Houdini Pyro Sim (low-res) to UE4

Note: The fire animation has really low resolution. This is not due to my lack of knowledge in Houdini or Unreal but due to my lack of good Hardware!! 😀 No, seriously, I just did not have the time to render out a high ‘voxelized’ Pyro Sim from Houdini. However, the procedure is seamlessly useable for a high res version!


For this little project I gave myself the task to be able to setup a simulation in Houdini, export it to Unreal and then reconstruct as much control over the animation, shader-wise, as an artist could use. The Pyro Sim itself gets rendered out from Houdini to a flipbook texture. Back in Unreal we use an already existing function called “FlipBook_MotionVectors” that automatically offsets and animates the flipbook texture by a number of rows and columns, depending on how many frames you sampled from the simulation. Note the suffice ‘Motion Vectors’. Here is where this whole stuff becomes interesting. Flipbook textures have one big problem, you either don’t have a lot of sampled frames or your sampled frames are really low res since they don’t have a lot of texels.
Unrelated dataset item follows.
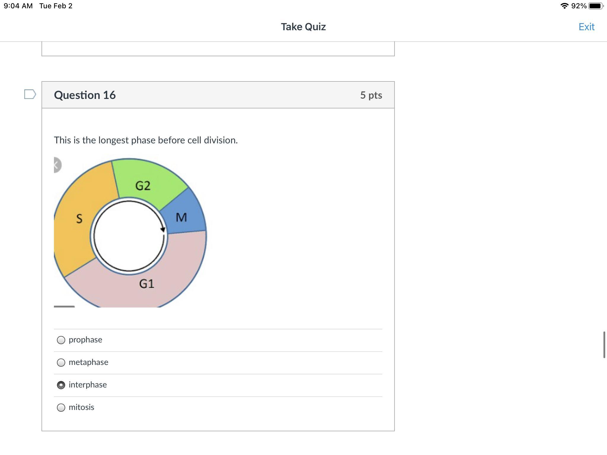Flag Question 16 with the bookmark icon
The width and height of the screenshot is (607, 455).
point(30,94)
E.g. imagine you sample your frames in 512×512, even a 4k texture could only hold 8×8 frames. This might be enough to playback your animation in normal speed but imagine you want to slow it down. You would need a lot more frames to have a smoothly playing slow motion. This is where Motion Vectors come into play. They describe where each texel goes from one frame to the next. Ultimately, we can incorporate that information to smoothly blend between frames using linear interpolation! This is btw a similar technique Adobe’s After Effects uses, if you enable frame blending.

Shader Setup

The above image shows the shader setup I used. As you can see I decided to only use the alpha output of the function and then re-color it later on. But before that I calculate two masks, one  for the flame itself and one for the smoke. A really simple setup for a pretty cool outcome. Now note that this is still a 2D animation. To bring it to a state where you would be able to use it in a game or something you could just do more flipbook textures from different camera angles in Houdini and then blend those based on the camera vector, back in Unreal. This way you make sure you see the animation from every angle.  Et voilà, you have a physically animated simulation inside your game engine!